-- THE INPUT follows --

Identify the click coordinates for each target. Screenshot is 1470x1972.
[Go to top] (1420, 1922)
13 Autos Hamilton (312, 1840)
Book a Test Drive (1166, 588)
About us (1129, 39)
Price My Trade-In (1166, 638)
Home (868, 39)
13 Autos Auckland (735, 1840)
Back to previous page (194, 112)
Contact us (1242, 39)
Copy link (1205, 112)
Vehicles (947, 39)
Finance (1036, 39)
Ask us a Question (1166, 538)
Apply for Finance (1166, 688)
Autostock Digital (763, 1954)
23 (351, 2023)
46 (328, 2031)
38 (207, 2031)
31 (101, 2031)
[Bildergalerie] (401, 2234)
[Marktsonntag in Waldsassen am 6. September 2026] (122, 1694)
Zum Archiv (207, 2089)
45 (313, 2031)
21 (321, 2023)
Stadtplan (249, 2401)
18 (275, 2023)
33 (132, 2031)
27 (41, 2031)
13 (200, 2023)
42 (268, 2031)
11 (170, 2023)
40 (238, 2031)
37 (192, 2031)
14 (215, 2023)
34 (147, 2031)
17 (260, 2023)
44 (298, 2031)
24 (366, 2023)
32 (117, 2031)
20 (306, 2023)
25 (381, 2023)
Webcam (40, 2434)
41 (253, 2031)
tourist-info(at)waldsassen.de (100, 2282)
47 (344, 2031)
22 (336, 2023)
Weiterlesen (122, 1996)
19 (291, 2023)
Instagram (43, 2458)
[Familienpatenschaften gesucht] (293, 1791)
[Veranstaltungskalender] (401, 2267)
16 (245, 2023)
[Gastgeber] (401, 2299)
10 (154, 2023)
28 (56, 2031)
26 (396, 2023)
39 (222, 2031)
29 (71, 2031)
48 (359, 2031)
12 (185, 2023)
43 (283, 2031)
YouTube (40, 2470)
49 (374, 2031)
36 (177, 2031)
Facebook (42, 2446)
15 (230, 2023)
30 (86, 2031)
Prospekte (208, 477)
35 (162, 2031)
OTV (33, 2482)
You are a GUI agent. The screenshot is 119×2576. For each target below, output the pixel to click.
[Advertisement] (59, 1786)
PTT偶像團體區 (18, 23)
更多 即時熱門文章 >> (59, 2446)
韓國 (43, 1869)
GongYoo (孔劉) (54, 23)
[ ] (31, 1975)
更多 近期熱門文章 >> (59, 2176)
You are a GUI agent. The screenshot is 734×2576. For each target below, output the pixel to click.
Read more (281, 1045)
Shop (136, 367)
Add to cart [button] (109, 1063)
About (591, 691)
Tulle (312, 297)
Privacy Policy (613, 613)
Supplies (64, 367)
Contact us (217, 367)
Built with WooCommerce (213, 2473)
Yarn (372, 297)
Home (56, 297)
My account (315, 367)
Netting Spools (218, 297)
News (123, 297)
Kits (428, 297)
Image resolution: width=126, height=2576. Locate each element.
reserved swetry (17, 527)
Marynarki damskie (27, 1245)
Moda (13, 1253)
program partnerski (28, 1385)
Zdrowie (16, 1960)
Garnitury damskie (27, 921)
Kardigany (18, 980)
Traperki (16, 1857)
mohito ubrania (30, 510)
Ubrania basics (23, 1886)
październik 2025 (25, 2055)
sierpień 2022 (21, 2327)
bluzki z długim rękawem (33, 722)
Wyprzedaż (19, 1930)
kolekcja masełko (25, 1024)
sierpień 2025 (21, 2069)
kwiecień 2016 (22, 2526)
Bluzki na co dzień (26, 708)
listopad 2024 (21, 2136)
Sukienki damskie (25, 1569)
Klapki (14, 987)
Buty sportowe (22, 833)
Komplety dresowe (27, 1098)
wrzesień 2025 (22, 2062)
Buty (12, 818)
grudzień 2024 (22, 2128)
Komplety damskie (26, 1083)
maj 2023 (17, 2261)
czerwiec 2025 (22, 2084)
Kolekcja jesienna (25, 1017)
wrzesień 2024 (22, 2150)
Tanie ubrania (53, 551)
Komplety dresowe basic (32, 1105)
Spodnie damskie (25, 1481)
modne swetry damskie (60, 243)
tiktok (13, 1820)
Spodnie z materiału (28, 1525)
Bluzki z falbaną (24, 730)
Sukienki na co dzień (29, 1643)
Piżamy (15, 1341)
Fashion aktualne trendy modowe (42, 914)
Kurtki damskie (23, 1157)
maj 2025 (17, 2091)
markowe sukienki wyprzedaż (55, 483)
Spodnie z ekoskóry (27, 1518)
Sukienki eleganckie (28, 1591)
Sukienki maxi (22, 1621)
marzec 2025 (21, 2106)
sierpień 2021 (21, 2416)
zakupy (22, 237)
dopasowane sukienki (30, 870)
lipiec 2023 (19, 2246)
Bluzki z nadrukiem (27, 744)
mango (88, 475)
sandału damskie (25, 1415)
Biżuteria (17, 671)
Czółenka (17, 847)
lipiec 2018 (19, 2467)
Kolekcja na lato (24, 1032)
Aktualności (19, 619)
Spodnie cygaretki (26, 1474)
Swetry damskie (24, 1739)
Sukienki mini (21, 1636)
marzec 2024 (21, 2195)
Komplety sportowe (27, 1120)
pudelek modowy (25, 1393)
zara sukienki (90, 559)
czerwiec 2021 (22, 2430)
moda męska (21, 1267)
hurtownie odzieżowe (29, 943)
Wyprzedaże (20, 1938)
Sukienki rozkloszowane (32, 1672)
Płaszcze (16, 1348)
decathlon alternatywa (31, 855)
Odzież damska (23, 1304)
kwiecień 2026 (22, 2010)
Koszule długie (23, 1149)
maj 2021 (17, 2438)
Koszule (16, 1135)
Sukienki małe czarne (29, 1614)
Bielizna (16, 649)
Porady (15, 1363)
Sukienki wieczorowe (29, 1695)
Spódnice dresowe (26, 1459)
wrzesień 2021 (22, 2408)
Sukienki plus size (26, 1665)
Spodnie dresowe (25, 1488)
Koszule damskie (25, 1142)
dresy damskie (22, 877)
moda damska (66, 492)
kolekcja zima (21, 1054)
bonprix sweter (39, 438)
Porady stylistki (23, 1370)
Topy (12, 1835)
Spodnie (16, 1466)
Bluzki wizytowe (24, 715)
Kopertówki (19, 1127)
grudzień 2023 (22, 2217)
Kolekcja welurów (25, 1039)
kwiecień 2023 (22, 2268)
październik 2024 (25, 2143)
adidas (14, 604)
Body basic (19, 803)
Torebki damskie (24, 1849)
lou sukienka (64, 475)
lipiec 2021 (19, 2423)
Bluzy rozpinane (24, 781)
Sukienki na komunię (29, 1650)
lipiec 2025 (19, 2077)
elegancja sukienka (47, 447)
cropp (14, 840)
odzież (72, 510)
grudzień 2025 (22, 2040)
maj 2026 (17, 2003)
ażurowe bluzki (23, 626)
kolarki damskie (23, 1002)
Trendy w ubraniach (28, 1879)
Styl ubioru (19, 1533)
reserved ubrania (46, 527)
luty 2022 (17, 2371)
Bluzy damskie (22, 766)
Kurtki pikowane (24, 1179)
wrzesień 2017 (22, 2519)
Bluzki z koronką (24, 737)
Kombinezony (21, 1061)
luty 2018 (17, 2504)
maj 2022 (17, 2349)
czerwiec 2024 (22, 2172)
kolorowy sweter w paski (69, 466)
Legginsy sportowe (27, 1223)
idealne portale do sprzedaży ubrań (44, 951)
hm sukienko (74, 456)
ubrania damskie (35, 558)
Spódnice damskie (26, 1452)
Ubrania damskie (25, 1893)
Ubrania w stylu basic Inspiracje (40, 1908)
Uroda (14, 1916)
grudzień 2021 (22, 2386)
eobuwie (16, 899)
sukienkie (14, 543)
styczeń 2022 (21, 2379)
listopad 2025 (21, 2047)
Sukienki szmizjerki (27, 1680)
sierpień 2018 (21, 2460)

-- THE INPUT concluded --

* [REQUIREMENT]: Everything starting at the line containing "Supplies (64, 367)" and ending at the line containing "pudelek modowy (25, 1393)" in the records above should be repeated exactly, and only that.

* [OUTPUT OF THE TASK]:
Supplies (64, 367)
Contact us (217, 367)
Built with WooCommerce (213, 2473)
Yarn (372, 297)
Home (56, 297)
My account (315, 367)
Netting Spools (218, 297)
News (123, 297)
Kits (428, 297)
Image resolution: width=126, height=2576. Locate each element.
reserved swetry (17, 527)
Marynarki damskie (27, 1245)
Moda (13, 1253)
program partnerski (28, 1385)
Zdrowie (16, 1960)
Garnitury damskie (27, 921)
Kardigany (18, 980)
Traperki (16, 1857)
mohito ubrania (30, 510)
Ubrania basics (23, 1886)
październik 2025 (25, 2055)
sierpień 2022 (21, 2327)
bluzki z długim rękawem (33, 722)
Wyprzedaż (19, 1930)
kolekcja masełko (25, 1024)
sierpień 2025 (21, 2069)
kwiecień 2016 (22, 2526)
Bluzki na co dzień (26, 708)
listopad 2024 (21, 2136)
Sukienki damskie (25, 1569)
Klapki (14, 987)
Buty sportowe (22, 833)
Komplety dresowe (27, 1098)
wrzesień 2025 (22, 2062)
Buty (12, 818)
grudzień 2024 (22, 2128)
Komplety damskie (26, 1083)
maj 2023 (17, 2261)
czerwiec 2025 (22, 2084)
Kolekcja jesienna (25, 1017)
wrzesień 2024 (22, 2150)
Tanie ubrania (53, 551)
Komplety dresowe basic (32, 1105)
Spodnie damskie (25, 1481)
modne swetry damskie (60, 243)
tiktok (13, 1820)
Spodnie z materiału (28, 1525)
Bluzki z falbaną (24, 730)
Sukienki na co dzień (29, 1643)
Piżamy (15, 1341)
Fashion aktualne trendy modowe (42, 914)
Kurtki damskie (23, 1157)
maj 2025 (17, 2091)
markowe sukienki wyprzedaż (55, 483)
Spodnie z ekoskóry (27, 1518)
Sukienki eleganckie (28, 1591)
Sukienki maxi (22, 1621)
marzec 2025 (21, 2106)
sierpień 2021 (21, 2416)
zakupy (22, 237)
dopasowane sukienki (30, 870)
lipiec 2023 (19, 2246)
Bluzki z nadrukiem (27, 744)
mango (88, 475)
sandału damskie (25, 1415)
Biżuteria (17, 671)
Czółenka (17, 847)
lipiec 2018 (19, 2467)
Kolekcja na lato (24, 1032)
Aktualności (19, 619)
Spodnie cygaretki (26, 1474)
Swetry damskie (24, 1739)
Sukienki mini (21, 1636)
marzec 2024 (21, 2195)
Komplety sportowe (27, 1120)
pudelek modowy (25, 1393)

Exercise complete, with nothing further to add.